Update the items by replacing "these webpages" with "the two webpages" throughout, and keep everything else unchanged.

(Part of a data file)
====

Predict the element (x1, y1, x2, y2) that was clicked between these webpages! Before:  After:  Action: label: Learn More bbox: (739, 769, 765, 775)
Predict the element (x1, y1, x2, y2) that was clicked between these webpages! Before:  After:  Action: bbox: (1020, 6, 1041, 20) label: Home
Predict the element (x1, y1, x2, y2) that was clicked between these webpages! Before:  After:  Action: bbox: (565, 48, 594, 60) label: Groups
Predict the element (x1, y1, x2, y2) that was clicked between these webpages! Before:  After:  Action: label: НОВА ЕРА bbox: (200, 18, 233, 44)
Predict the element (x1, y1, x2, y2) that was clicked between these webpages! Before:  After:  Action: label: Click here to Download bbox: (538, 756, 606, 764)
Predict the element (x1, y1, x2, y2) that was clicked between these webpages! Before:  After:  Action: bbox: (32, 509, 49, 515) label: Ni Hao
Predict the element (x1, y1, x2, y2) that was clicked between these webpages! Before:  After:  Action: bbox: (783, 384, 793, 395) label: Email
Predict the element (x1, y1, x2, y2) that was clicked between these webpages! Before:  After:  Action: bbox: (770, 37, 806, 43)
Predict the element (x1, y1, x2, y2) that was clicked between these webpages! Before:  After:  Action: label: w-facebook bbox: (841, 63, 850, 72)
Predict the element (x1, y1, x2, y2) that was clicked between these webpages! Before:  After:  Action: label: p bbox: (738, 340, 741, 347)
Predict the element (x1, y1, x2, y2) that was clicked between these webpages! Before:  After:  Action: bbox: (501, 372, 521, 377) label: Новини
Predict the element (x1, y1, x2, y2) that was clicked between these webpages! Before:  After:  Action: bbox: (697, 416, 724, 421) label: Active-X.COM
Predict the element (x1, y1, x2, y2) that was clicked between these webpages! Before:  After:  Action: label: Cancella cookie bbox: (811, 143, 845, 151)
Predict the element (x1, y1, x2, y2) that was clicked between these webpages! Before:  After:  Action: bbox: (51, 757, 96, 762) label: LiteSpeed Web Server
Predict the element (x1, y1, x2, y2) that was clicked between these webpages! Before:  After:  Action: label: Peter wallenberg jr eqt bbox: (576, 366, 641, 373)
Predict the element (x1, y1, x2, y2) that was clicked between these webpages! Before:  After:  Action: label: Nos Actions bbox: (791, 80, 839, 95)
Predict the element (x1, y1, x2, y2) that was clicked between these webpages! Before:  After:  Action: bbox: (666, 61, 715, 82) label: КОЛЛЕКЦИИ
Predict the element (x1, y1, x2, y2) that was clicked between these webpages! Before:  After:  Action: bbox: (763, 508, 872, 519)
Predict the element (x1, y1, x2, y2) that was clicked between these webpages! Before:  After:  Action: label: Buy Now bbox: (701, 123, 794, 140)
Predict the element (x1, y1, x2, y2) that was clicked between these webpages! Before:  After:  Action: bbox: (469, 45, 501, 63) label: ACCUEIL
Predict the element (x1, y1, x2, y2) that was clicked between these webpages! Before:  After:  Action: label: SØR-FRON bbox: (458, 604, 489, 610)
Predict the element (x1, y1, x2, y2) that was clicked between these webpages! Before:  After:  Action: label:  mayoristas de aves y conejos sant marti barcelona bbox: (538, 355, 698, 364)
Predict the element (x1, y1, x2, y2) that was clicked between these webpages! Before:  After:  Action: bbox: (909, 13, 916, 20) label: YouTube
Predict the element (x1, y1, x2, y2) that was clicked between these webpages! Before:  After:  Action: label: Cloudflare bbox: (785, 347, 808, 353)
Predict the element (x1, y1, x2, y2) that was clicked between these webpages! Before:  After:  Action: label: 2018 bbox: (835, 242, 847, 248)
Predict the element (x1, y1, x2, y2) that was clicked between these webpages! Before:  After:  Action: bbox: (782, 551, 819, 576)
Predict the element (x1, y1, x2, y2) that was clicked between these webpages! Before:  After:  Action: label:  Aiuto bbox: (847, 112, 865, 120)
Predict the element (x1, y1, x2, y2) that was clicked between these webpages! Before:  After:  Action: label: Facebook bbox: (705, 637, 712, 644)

====

EXERCISE SOLUTION:
Predict the element (x1, y1, x2, y2) that was clicked between the two webpages! Before:  After:  Action: label: Learn More bbox: (739, 769, 765, 775)
Predict the element (x1, y1, x2, y2) that was clicked between the two webpages! Before:  After:  Action: bbox: (1020, 6, 1041, 20) label: Home
Predict the element (x1, y1, x2, y2) that was clicked between the two webpages! Before:  After:  Action: bbox: (565, 48, 594, 60) label: Groups
Predict the element (x1, y1, x2, y2) that was clicked between the two webpages! Before:  After:  Action: label: НОВА ЕРА bbox: (200, 18, 233, 44)
Predict the element (x1, y1, x2, y2) that was clicked between the two webpages! Before:  After:  Action: label: Click here to Download bbox: (538, 756, 606, 764)
Predict the element (x1, y1, x2, y2) that was clicked between the two webpages! Before:  After:  Action: bbox: (32, 509, 49, 515) label: Ni Hao
Predict the element (x1, y1, x2, y2) that was clicked between the two webpages! Before:  After:  Action: bbox: (783, 384, 793, 395) label: Email
Predict the element (x1, y1, x2, y2) that was clicked between the two webpages! Before:  After:  Action: bbox: (770, 37, 806, 43)
Predict the element (x1, y1, x2, y2) that was clicked between the two webpages! Before:  After:  Action: label: w-facebook bbox: (841, 63, 850, 72)
Predict the element (x1, y1, x2, y2) that was clicked between the two webpages! Before:  After:  Action: label: p bbox: (738, 340, 741, 347)
Predict the element (x1, y1, x2, y2) that was clicked between the two webpages! Before:  After:  Action: bbox: (501, 372, 521, 377) label: Новини
Predict the element (x1, y1, x2, y2) that was clicked between the two webpages! Before:  After:  Action: bbox: (697, 416, 724, 421) label: Active-X.COM
Predict the element (x1, y1, x2, y2) that was clicked between the two webpages! Before:  After:  Action: label: Cancella cookie bbox: (811, 143, 845, 151)
Predict the element (x1, y1, x2, y2) that was clicked between the two webpages! Before:  After:  Action: bbox: (51, 757, 96, 762) label: LiteSpeed Web Server
Predict the element (x1, y1, x2, y2) that was clicked between the two webpages! Before:  After:  Action: label: Peter wallenberg jr eqt bbox: (576, 366, 641, 373)
Predict the element (x1, y1, x2, y2) that was clicked between the two webpages! Before:  After:  Action: label: Nos Actions bbox: (791, 80, 839, 95)
Predict the element (x1, y1, x2, y2) that was clicked between the two webpages! Before:  After:  Action: bbox: (666, 61, 715, 82) label: КОЛЛЕКЦИИ
Predict the element (x1, y1, x2, y2) that was clicked between the two webpages! Before:  After:  Action: bbox: (763, 508, 872, 519)
Predict the element (x1, y1, x2, y2) that was clicked between the two webpages! Before:  After:  Action: label: Buy Now bbox: (701, 123, 794, 140)
Predict the element (x1, y1, x2, y2) that was clicked between the two webpages! Before:  After:  Action: bbox: (469, 45, 501, 63) label: ACCUEIL
Predict the element (x1, y1, x2, y2) that was clicked between the two webpages! Before:  After:  Action: label: SØR-FRON bbox: (458, 604, 489, 610)
Predict the element (x1, y1, x2, y2) that was clicked between the two webpages! Before:  After:  Action: label:  mayoristas de aves y conejos sant marti barcelona bbox: (538, 355, 698, 364)
Predict the element (x1, y1, x2, y2) that was clicked between the two webpages! Before:  After:  Action: bbox: (909, 13, 916, 20) label: YouTube
Predict the element (x1, y1, x2, y2) that was clicked between the two webpages! Before:  After:  Action: label: Cloudflare bbox: (785, 347, 808, 353)
Predict the element (x1, y1, x2, y2) that was clicked between the two webpages! Before:  After:  Action: label: 2018 bbox: (835, 242, 847, 248)
Predict the element (x1, y1, x2, y2) that was clicked between the two webpages! Before:  After:  Action: bbox: (782, 551, 819, 576)
Predict the element (x1, y1, x2, y2) that was clicked between the two webpages! Before:  After:  Action: label:  Aiuto bbox: (847, 112, 865, 120)
Predict the element (x1, y1, x2, y2) that was clicked between the two webpages! Before:  After:  Action: label: Facebook bbox: (705, 637, 712, 644)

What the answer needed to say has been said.